Por Don Quiterio
Dicen que fue Christian Huygens el primero en proyectar una imagen sobre un lienzo blanco. Mucho antes de los Lumière, el matemático, astrónomo y relojero holandés imaginó la posibilidad de invertir el proceso de la cámara y… “voilà”.
Ahí quedó para los restos la linterna mágica o, si se prefiere, un puñado de luces, sombras, sueños y espejismos. El cine, antes de moverse, era eso. Y eso sigue siendo. El oscense Lorenzo Montull, relojero o no, comparte básicamente ese principio. Su cortometraje documental “Castillos en el aire” (2010) es, antes que nada, un vehículo de luces y sombras, realidad e imaginación. Como en la linterna mágica.
“Los sueños se hacen realidad por impensables que parezcan”, afirma uno de los protagonistas. Y ambos, tanto Vicente como Fernando, han hecho realidad el sueño de volar en avionetas y paramotores, el subir andando y bajar volando, el no poder dejar pasar un avión sin mirarlo. Nobles, generosos y con mucho arrojo, y su punto de osadía, Vicente y Fernando, o Fernando y Vicente, que se inician en la escuela de aeromodelismo, pilotan avionetas, y volar, con esa edad, significa estar más cuerdo que muchas personas que creen estarlo y no saben, los pobres, que no lo son. Y disfrutar al construir o arreglar un aparato volador, al despegar (“lo más difícil”, cuentan) y, siempre, al elevarse.
Montull subvierte los clichés y estereotipos del género documental (empezando por el romántico prólogo) y dedica con elegancia a mostrar esta clase de esfuerzo y optimismo. A veces, el montaje vive dentro del plano y obliga a la cámara a perseguir y encerrar literalmente en el encuadre a sus entrañables personajes. Planos, contraplanos, planos generales, cámara en mano, también temeridades (¡esos saltos de eje!), bellísimos paisajes del Pirineo aragonés con los aparatos voladores surcando los cielos limpios y luminosos, precioso epílogo con el tema de Alberto Cortez que da título al conjunto. Vegetación, ventanucos, portales, a la manera del mejor Mario Camús o, por extensión, de la factoría Elías Querejeta, por no citar a los contemporáneos Rosales, Guerín y compañía…
Los flash-backs en tono sepia (genial el inserto en medio de la conversación telefónica en pantalla paralela de la avioneta que se viene abajo), el taller de reparaciones en un alarde de montaje fílmico (herramientas, esa silueta humana que cruza la puerta, esa mirada del perro como guardián de lo que acontece), los toques de fino humor (ese puto casco, ese paquete de cigarrillos)… Hay veces en las que nuestros protagonistas entran en la escena como el brazo de una “minipimer” en el grumo y la salsa, que le dan anchura, gracia y polifonía a sus personajes.
Lo verdadero, a veces, puede no resultar verosímil.
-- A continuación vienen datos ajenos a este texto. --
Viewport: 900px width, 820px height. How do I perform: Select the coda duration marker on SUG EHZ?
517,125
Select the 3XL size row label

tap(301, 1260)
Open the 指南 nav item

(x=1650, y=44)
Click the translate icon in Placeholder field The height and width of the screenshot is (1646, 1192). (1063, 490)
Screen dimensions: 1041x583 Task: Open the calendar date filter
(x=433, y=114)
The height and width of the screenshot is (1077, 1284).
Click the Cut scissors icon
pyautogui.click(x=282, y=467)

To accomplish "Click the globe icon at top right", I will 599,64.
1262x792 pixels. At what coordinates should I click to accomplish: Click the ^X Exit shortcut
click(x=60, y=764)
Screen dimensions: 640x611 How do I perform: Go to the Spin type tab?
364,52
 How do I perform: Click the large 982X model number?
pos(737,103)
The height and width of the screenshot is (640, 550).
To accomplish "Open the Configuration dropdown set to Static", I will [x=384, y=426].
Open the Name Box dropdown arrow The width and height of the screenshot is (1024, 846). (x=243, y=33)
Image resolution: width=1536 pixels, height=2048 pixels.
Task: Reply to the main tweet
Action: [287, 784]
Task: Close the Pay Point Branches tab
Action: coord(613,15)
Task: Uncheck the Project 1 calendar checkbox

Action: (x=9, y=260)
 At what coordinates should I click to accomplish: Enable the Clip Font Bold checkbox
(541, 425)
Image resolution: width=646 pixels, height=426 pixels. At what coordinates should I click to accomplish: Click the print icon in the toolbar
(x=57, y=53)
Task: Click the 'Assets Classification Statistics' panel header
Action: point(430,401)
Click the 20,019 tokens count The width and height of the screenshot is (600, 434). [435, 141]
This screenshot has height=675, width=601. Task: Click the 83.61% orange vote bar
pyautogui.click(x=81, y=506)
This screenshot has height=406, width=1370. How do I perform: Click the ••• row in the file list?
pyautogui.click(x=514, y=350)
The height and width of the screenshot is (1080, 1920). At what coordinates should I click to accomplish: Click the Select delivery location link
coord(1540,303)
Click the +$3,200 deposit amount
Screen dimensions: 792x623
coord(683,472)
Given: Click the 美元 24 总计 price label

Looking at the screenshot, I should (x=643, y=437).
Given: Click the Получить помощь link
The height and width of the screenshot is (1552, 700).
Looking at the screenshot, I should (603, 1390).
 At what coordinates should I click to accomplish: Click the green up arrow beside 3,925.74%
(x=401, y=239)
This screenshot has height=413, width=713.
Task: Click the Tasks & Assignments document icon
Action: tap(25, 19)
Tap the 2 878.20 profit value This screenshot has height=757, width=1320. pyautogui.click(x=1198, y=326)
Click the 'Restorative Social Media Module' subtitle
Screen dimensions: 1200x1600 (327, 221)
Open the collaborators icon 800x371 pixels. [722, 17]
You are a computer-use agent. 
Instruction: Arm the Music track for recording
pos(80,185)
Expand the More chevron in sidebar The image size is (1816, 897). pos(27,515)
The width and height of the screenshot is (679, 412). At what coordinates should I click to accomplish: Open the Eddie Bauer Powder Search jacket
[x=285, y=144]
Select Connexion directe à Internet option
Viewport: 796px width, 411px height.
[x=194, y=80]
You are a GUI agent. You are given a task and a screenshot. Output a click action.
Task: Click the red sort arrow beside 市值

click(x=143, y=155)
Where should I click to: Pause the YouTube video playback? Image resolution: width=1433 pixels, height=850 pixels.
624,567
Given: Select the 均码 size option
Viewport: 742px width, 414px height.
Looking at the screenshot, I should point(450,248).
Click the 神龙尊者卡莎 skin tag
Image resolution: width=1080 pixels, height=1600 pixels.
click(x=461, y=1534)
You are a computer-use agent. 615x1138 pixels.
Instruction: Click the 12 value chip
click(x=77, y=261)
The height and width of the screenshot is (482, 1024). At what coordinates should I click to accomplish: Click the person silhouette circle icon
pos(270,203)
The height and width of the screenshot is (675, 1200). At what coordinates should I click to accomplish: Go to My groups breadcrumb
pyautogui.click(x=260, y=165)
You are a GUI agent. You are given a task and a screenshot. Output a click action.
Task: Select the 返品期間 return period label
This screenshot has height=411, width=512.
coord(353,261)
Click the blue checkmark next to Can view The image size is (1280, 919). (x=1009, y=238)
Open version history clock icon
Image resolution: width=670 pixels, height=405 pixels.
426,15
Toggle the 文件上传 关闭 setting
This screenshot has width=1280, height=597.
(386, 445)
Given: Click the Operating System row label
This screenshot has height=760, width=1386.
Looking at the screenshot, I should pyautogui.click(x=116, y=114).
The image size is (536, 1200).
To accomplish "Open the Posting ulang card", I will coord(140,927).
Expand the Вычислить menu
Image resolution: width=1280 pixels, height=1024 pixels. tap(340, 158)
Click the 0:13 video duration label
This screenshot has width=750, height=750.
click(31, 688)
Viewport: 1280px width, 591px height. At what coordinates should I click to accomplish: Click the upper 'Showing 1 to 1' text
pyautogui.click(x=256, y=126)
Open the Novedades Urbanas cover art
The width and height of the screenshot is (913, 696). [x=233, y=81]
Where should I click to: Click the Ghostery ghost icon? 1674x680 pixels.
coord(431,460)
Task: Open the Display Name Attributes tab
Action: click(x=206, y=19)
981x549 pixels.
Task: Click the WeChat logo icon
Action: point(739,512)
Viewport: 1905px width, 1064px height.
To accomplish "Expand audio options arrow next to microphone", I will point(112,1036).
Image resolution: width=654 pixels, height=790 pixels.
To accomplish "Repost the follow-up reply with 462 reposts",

Sólo conmueve, según la máxima de Racine, si es, en efecto, verosímil. El acierto de cualquier obra se resuelve en muchos casos en una cuestión de credibilidad. No basta con invocar a la realidad: es necesario comportarse de forma honesta con ella hasta hacerla creíble. Y éste es precisamente el acierto de un documental como “Castillos en el aire”.
Sin alharacas ni falsos lirismos, el resultado es, en el más amplio de los sentidos, entrañable, una pequeña joya, un hermoso ejercicio de estilo del que muchos deberían aprender. Lo real, decía, o es verosímil o no es nada. Al final queda la constancia de una película convencida de su capacidad para conmover sin atosigar, emocionar sin dar la tabarra. Con precisión, con la exactitud con la que el relojero Huygens ideó su cinematográfico invento un par de siglos antes de la imagen en movimiento.